-- start Page excerpt --
Finding areas of the globe that have warmed the most
In this example, we will use the avg_temp.visit dataset, which contains the average annual temperature for nearly one century (some years may be projections).
- We want to see the areas on the globe that have warmed the most and have an idea how the has warming progressed.
- We will compute the difference of each year vs. the first year and then see which regions have most frequently been warmer by at least 5 degrees F.
- We will find the regions using cumulative query.
Set up some map context
- Turn on Auto apply in the Main window
- Open continents.shp
- Create a Mesh plot of polygon and click Draw
- Turn off the Apply selection to all plots check box under the plot list
Select the warmer regions
- Open avg_temp.visit
- Open the Expression window
- Create scalar expression tdelta defined as temp_F - conn_cmfe(<[0]i:temp_F>, mesh)
- Open the Controls->Selections window
- Click the New button in the lower left of the window to start creating the selection via the Selection creation dialog.
- Type five_degrees for the selection name
- Click the Database radio button so the avg_temp.visit database will be used for the selection.
-- end Page excerpt --
> [Problem] Extend the tutorial above on finding the regions that warmed the most, beginning with the step that follows its last one.
-- start Dataset extract --
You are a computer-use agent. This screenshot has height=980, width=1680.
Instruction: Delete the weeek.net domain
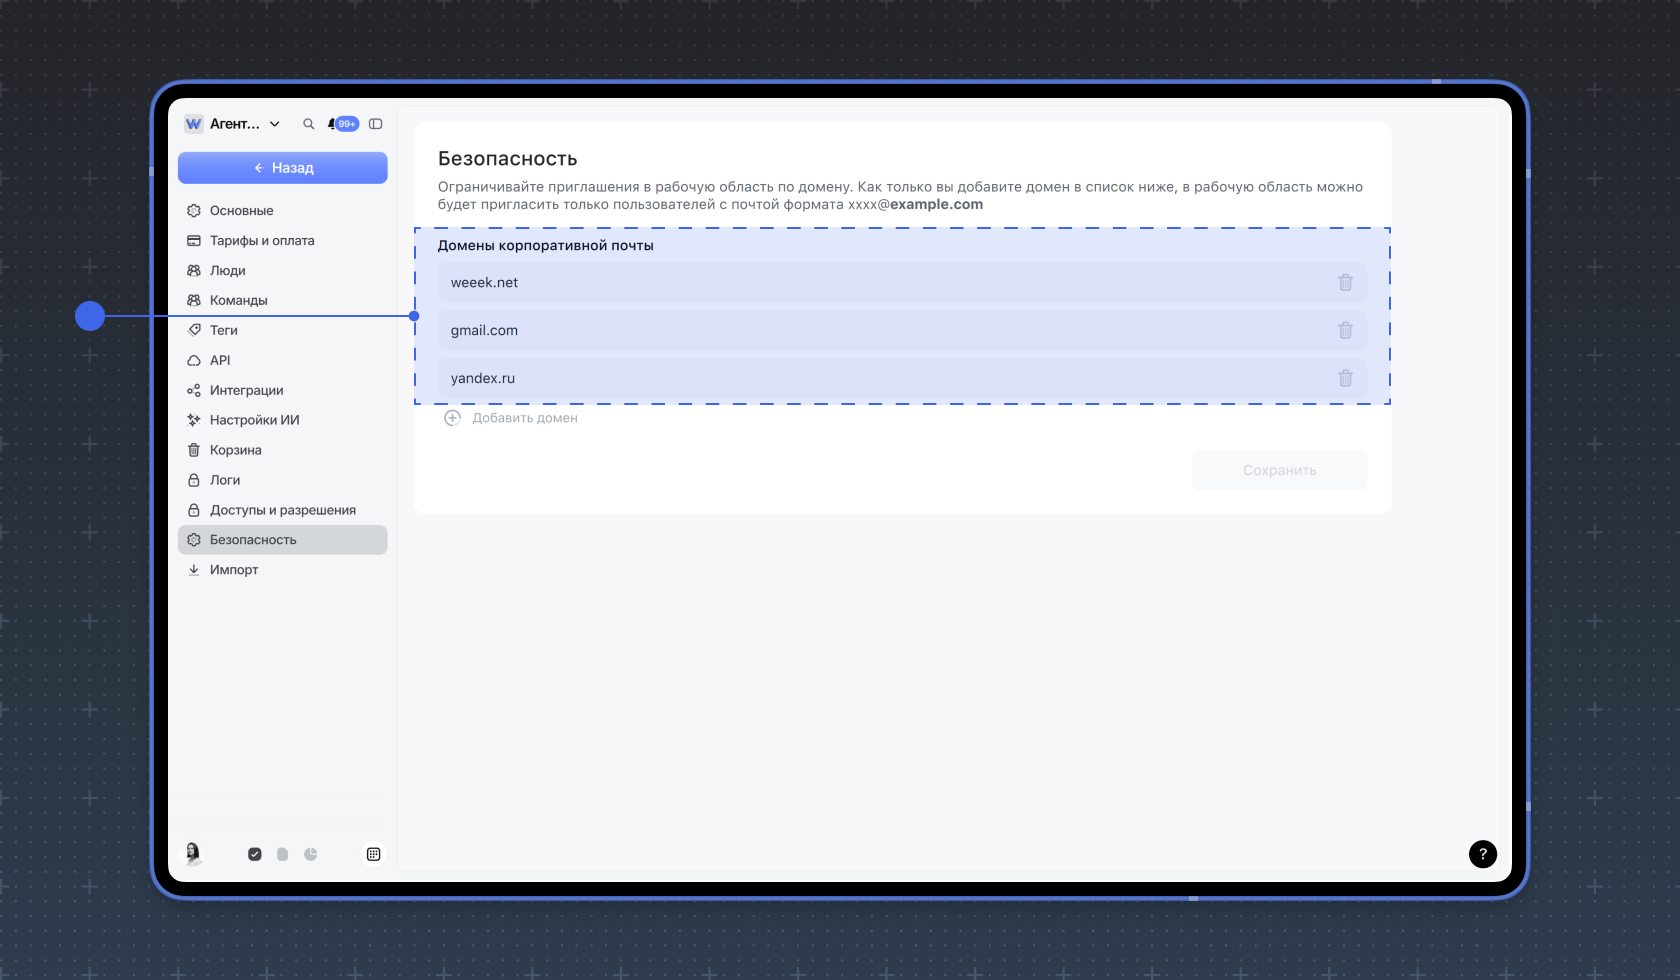coord(1345,283)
-- end Dataset extract --
> [Reply to the task]
- Click the OK button
- Now, in the Selections window, click the Cumulative Query check box to enable the settings for cumulative queries
- Next to the Add variable label, select the tdelta variable to add the tdelta variable to the cumulative query
- Type 5 for the minimum value of tdelta
- Click on the Histogram tab
- Create a Pseudocolor plot of temp_F and click Draw
- Open the Subset window and select five_degrees from the Applied selection options. This will cause your plot to be restricted to the regions that have ever warmed more than 5 degrees.
Show consistently warmer regions
The above plot shows that most of the land areas on the Earth have at some point been warmer than 5 degrees since the first time step in the dataset.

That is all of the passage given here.